Extends the Reader ABC with a header attribute.

Source code in openseize/file_io/edf.py
def __init__(self, path: Union[str, Path]) -> None:
    """Extends the Reader ABC with a header attribute."""

    super().__init__(path, mode='rb')
    self.header = Header(path)
    self._channels = self.header.channels

channels() property writable

Returns the channels that this Reader will read.

Source code in openseize/file_io/edf.py
@property
def channels(self) -> Sequence[int]:
    """Returns the channels that this Reader will read."""

    return self._channels

shape() property

Returns a 2-tuple containing the number of channels and number of samples in this EDF.

Source code in openseize/file_io/edf.py
@property
def shape(self) -> Tuple[int, ...]:
    """Returns a 2-tuple containing the number of channels and
    number of samples in this EDF."""

    return len(self.channels), max(self.header.samples)

read(start, stop=None, padvalue=np.NaN)

Reads samples from this EDF from this Reader's channels.

Parameters:

Name Type Description Default
start int

The start sample index to read.

required
stop Optional[int]

The stop sample index to read (exclusive). If None, samples will be read until the end of file.

None
padvalue float

Value to pad to channels that run out of samples to return. Only applicable if sample rates of channels differ.

np.NaN

Returns:

Type Description
npt.NDArray[np.float64]

A float64 array of shape len(chs) x (stop-start) samples.

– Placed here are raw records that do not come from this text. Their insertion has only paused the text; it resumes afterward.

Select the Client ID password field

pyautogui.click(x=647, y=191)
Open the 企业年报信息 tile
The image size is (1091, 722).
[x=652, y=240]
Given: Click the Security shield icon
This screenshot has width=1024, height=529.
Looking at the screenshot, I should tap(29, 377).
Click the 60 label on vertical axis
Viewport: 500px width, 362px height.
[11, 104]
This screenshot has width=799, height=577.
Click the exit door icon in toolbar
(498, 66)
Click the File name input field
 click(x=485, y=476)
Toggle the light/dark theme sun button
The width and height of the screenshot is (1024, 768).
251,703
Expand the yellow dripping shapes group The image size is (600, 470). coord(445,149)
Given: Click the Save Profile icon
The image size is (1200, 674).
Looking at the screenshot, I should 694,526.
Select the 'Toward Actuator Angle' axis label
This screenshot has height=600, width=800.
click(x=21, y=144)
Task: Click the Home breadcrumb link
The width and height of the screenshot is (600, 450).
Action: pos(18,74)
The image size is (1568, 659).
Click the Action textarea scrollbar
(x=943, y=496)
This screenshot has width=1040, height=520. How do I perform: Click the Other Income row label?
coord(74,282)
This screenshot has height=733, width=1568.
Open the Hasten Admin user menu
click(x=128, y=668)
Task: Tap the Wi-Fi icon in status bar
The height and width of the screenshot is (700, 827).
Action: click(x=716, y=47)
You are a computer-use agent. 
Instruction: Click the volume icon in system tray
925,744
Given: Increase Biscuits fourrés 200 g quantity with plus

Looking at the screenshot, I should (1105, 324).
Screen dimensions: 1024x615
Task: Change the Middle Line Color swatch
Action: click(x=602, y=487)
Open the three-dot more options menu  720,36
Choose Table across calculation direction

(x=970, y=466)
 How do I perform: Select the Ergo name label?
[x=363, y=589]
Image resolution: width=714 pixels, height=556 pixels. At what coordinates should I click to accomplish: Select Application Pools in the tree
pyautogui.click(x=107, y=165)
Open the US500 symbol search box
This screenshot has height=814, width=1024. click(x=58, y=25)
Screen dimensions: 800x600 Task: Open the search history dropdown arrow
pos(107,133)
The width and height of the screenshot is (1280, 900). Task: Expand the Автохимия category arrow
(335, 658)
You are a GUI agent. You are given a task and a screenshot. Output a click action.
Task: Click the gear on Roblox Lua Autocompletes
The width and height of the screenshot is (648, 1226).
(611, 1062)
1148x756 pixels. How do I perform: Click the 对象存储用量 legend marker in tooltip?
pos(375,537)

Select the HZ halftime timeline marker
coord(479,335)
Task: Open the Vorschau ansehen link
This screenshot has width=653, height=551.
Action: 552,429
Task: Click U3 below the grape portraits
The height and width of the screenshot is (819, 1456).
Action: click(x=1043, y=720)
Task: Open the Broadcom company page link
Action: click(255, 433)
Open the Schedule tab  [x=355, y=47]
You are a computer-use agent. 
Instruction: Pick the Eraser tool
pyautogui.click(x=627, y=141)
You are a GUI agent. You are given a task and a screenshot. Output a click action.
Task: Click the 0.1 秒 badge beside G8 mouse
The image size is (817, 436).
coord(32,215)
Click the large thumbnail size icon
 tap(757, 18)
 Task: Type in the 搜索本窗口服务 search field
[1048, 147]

Source code in openseize/file_io/edf.py
def read(self,
         start: int,
         stop: Optional[int] = None,
         padvalue: float = np.NaN
) -> npt.NDArray[np.float64]:
    """Reads samples from this EDF from this Reader's channels.

    Args:
        start:
            The start sample index to read.
        stop:
            The stop sample index to read (exclusive). If None, samples
            will be read until the end of file.
        padvalue:
            Value to pad to channels that run out of samples to return.
            Only applicable if sample rates of channels differ.

    Returns:
        A float64 array of shape len(chs) x (stop-start) samples.
    """

    if start > max(self.header.samples):
        return np.empty((len(self.channels), 0))

    if not stop:
        stop = max(self.header.samples)

    arr = self._read_array(start, stop, self.channels, padvalue)
    # use cast to indicate ndarray type for docs
    return cast(np.ndarray, arr)

Bases and Mixins

Reader Base

openseize.file_io.bases.Reader

Bases: abc.ABC, mixins.ViewInstance

Abstract base class for reading EEG data.

This ABC defines a protocol for reading EEG data from any file type. Specifically, all EEG readers support opening EEG files under context management or as an open file whose resources should be closed when finished. Inheritors must override the 'read' abstract method.

Attributes:

Name Type Description
path

Python path instance to EEG file.

mode

String file mode option for 'open' builtin. Must be 'r' for plain text files or 'rb' for binary file types.

kwargs

Additional kwargs needed for opening the file at path.

Source code in openseize/file_io/bases.py
class Reader(abc.ABC, mixins.ViewInstance):
    """Abstract base class for reading EEG data.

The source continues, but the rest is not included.